Friday, February 13, 2015

7 Telltale Signs of a Weak Leader

Most people associate a weak leader with being docile,
deferential, timid or meek. While that may have some
merit, weak leaders can also be bombastic, egocentric,
domineering, dictatorial and imperious. Even if you are
successful at adding to the bottom line, bringing in new
clients or developing new products and services, if
people are not seeking you out or jockeying to be on
your team, you are a weak leader.
Here are seven behaviors that beset a weak leader:
1. Your team routinely suffers from
burnout.
Being driven and ambitious are important traits for
successful leaders. However, if you are excessively
working your people or churning through staff, than you
are not effectively using your resources. You may take
pride in your productivity by doing more with less, but
today’s success may undermine long-term
organizational health.
Crisis management can become a way of life that
reduces morale and drives away or diminishes the
effectiveness of dedicated people. With any business,
there are times when you have to burn the midnight oil
but it should also be accompanied with time for your
team to recharge and refuel.
Related: How Google's Marissa Mayer Prevents Burnout
2. You avoid making the tough call.
A decision needs to be made and you are dancing
around the situation. This can stem from the need to be
100 percent certain or not having confidence in your
abilities. So you keep sending people off to find more
facts in order to get as close to 100 percent as possible.
Routinely you wait until the last possible moment so if
the decision turns out to be off the mark you can say
“we” ran out of time or “we” did not have all the
information. In the meantime, you hold up the process
and have people spinning their wheels searching for
certainty (that more often than not does not’t exist)
while other work is not getting done.
3. You do not provide adequate direction.
You are in a rush to get a project or assignment
underway but you have not thought through what you
want. You gather your team together for a quick kick-off
meeting and start thinking out loud. Your meandering
unfocused thought process leads to divergent tangents
that are contradictory and leave people confused. At the
end of the meeting, you still have not clearly
communicated concrete goals and objectives and many
murky areas are left open to interpretation. Ultimately,
you’re leaving it up to the team to figure out and take the
“I’ll know it when I see it approach”. As the team leaves
the meeting they quietly whisper, “Here we go again”.
Knowing the assignment will be a chaotic mess.
4. You belittle your team members in a
public setting.
Dressing down someone on your team in a meeting or
public setting is a fast track to a bad reputation as a
leader. You may think that what someone did or said
was stupid. Making a point of it in a meeting only
demonstrates that you are unstable and a loose cannon.
Weak leaders will habitually demean others as a way of
making themselves look or feel better. If someone is
deserving of constructive criticism, do it in private.
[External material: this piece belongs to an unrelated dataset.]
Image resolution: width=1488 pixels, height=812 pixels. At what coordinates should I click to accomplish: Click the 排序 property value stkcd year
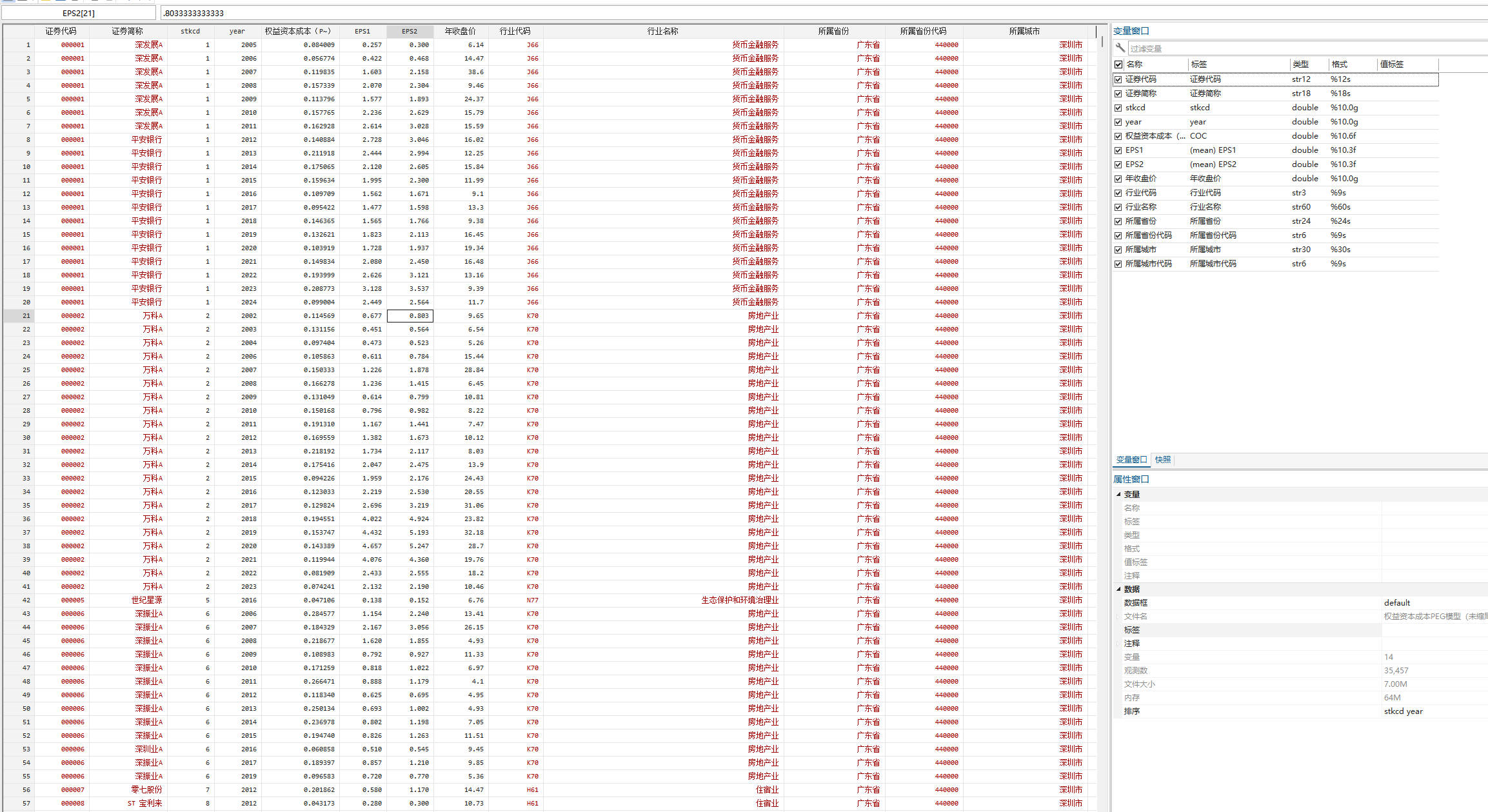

Creating a spectacle in a meeting in which you make
everyone uncomfortable does not put you in power
position. Quite the contrary, good people will not tolerate
such actions and you will be left with a feeble team that
will deliver mediocre results because they are afraid of
you.
Related: 3 Questions to Ask to Determine If You Are a
Good Leader
5. You make commitments but do not
follow through.
You routinely swoop into an important client meeting,
and to assert your position, you seize the moment with
grand gestures and assurances that you will personally
see certain actions through. This makes you look good
for the moment but once you have received your glory
with the client there is no follow through on your
promise(s). You move on to the next big thing and the
rest of the team is left to pick up the slack and figure
out how to address what the client thinks is a done deal.
Over time, this is will diminish your credibility and people
will view you as all talk and no action.
6. You ask multiple people to work on the
same request independently.
This may seem like a good idea since you will have
more to choose from and a greater probability it will get
done to your satisfaction. However, when people find
out, they will feel angry and frustrated because you have
pulled multiple people away from their regular
assignment to work on your special project. This is
especially damaging if you do not use someone’s work.
It will signal that you do not trust either of them enough
to do the job. Or it will mean you take a scattershot
approach to managing the business hoping that
something will stick. In either case, it will begin to erode
your leadership position.
7. You don’t provide honest feedback.
In order not to hurt someone’s feelings, or to keep them
happy, you do not provide truthful actionable feedback.
This can be about their performance, likelihood of being
promoted or whether you see them as a long-term player
on your team or with the company. By skirting the issue
you create unrealistic expectations for the person on
your team and confusion when implied promises are not
kept. Left unchecked, people will place little credence in
what you say assuming everything that comes out of
your mouth is a half-truth. Providing tough, yet fair,
feedback is a hallmark on a strong leader. In the long
run, people will appreciate your candor.
Being a strong leader requires equal amounts of self-
awareness, self-management and humility.